Sent from my WAS-LX1 using Tapatalk

Reactions: Like 3 | Agree 1 | Winner 1


----------



## dunskoy (26/2/19)

@La_Navidad @hot.chillie35 

I am attracted by the incredible design, shape and power!

Reactions: Like 3 | Thanks 1


----------



## Nadim_Paruk (26/2/19)

1. @mc_zamo @Muchis 
2. Dual 21700 Battery - Winner!

Reactions: Like 4


----------



## hot.chillie35 (26/2/19)

Awesome look stunning design..a must own

@Largo
@JurgensSt
@Chanelr

Reactions: Like 6


----------



## Humbolt (26/2/19)

@StompieZA @lesvaches 
I use my drag as a daily and it hasn't skipped a beat for nearly 2 years now. Most reliable mod I have ever owned. I'm sure this one will be just as good.

Reactions: Like 6 | Winner 1


----------



## Dela Rey Steyn (26/2/19)

@Chanelr @StompieZA 

dual 21700 will be battery life for Daaaaaaaaays!!

Reactions: Like 6 | Agree 1


----------



## G+3 (26/2/19)

@Silver
@Stroodlepuff

With so much power if you are not using it to vape you can always help people out with this mod and a pair of these....

Reactions: Like 2 | Funny 3


----------



## veecee (26/2/19)

@vicTor @Paul33

1. Dual 21700 for long battery life.
2. Gene chip

Sent from my FIG-LX1 using Tapatalk

Reactions: Like 5


----------



## Humbolt (27/2/19)

@Chanelr @StompieZA
This is really a gorgeous mod

Reactions: Like 5 | Winner 1


----------



## Supriyono (27/2/19)

1. @Resistance @Constantbester @hot.chillie35 
2. i love the design

Reactions: Like 5 | Thanks 1


----------



## NOOB (27/2/19)

@Stosta @Vapessa 

The screen is awesome. A welcome addition that many would like.
The LED light.
DUAL 21700 Batteries!! YEAH!! 
Carbon Fiber and Resin compliments the device.
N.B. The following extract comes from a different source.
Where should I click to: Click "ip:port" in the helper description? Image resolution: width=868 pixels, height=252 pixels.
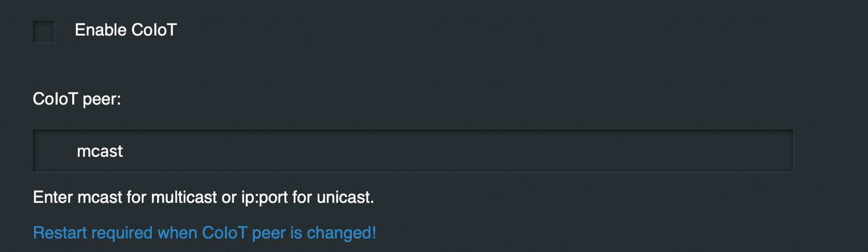pyautogui.click(x=264, y=197)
Reactions: Like 4 | Thanks 1


----------



## La_Navidad (28/2/19)

@dunskoy @Largo

Reactions: Like 3


----------



## La_Navidad (28/2/19)

Dual 21700 batteries - it's a huge win in self-sufficiency. Great chip and awesome design please me even more. Great mod, VOOPOO!

Reactions: Like 3


----------



## Vapessa (28/2/19)

1.
@Max @lesvaches

Reactions: Like 3


----------



## Vapessa (28/2/19)

2.
Nice size Mod, cool LED flashing lights, it's a dual mod and has a big enough screen. 
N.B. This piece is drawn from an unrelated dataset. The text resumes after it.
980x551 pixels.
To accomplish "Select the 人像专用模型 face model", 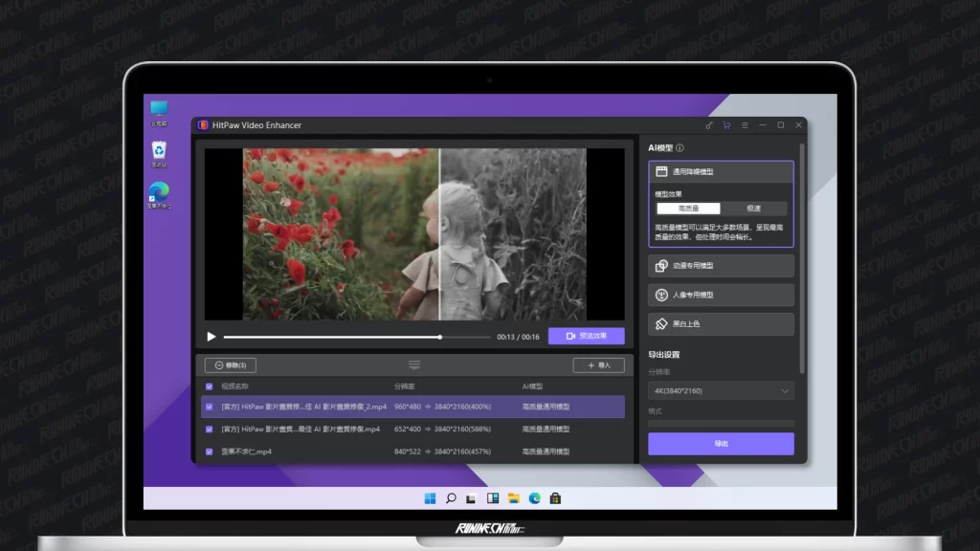I will coord(721,295).
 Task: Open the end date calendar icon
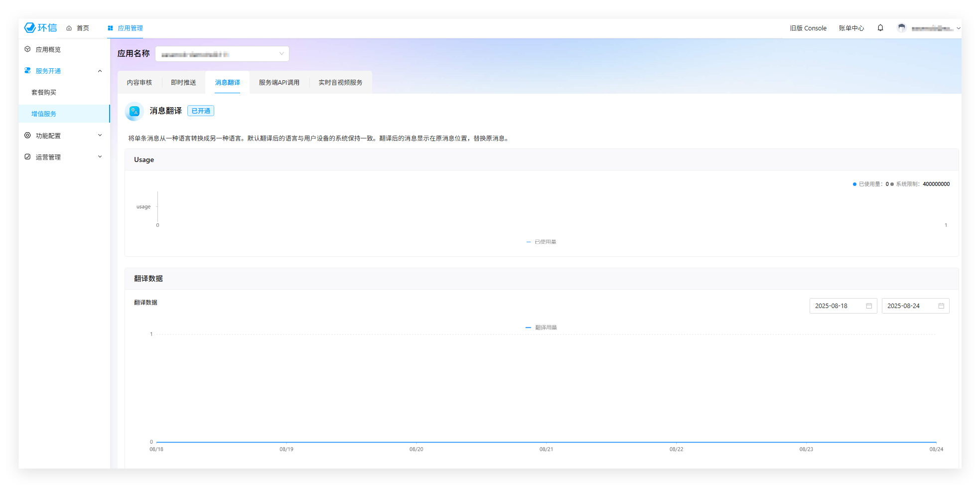941,306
Thanks for the chance @VOOPOO
Awesome Giveaway

Reactions: Like 3


----------



## VOOPOO (28/2/19)

Thank you all for participating! Appreciate it very much
Congratulations to the winners*
@Silver*
*@RainstormZA*

Please pm to claim your prize and tell us your shipping address and phone number.
You are the lucky guys and in order to help more vapors, you need to review it after receive the product 

Good luck next time for other friends. VOOPOO really appreciate your concern~

Reactions: Like 2 | Winner 7


----------



## Dela Rey Steyn (28/2/19)

Congrats @Silver and @RainstormZA !

Reactions: Like 3 | Thanks 2


----------



## ShamZ (28/2/19)

Congrats @Silver and @RainstormZA !

Reactions: Like 2 | Thanks 2


----------



## lesvaches (28/2/19)

congratulations! @Silver @RainstormZA !!

Reactions: Like 1 | Thanks 2


----------



## RainstormZA (28/2/19)

Omw I was not expecting this. Congrats @Silver 

Thank you for a great comp!

Reactions: Like 1 | Winner 6 | Thanks 1


----------



## Humbolt (28/2/19)

Congrats guys!

Reactions: Like 2 | Thanks 2


----------



## Vapessa (28/2/19)

Awesomeness. 
Congrats @Silver and
@RainstormZA
Enjoy your prizes

Reactions: Like 2 | Thanks 1


----------



## StompieZA (28/2/19)

Congrats @RainstormZA and @Silver, We will officially be the first 3 people in SA with this device

Reactions: Like 3 | Winner 2 | Thanks 2


----------



## RainstormZA (28/2/19)

StompieZA said:


> Congrats @RainstormZA and @Silver, We will officially be the first 3 people in SA with this device


Really? You also got one?

Reactions: Like 2 | Winner 1 | Thanks 1


----------



## NOOB (28/2/19)

Congrats to @Silver
@RainstormZA

Enjoy the device. Happy vaping! 

Sent from my SM-G950F using Tapatalk

Reactions: Like 2 | Thanks 2


----------



## StompieZA (28/2/19)

RainstormZA said:


> Really? You also got one?



Yeah Also won one on the VOOPOO Coil Build contest on monday

Reactions: Like 2 | Winner 2 | Thanks 1


----------



## Asterix (28/2/19)

Well done @RainstormZA and @Silver . And @StompieZA for your creative coils.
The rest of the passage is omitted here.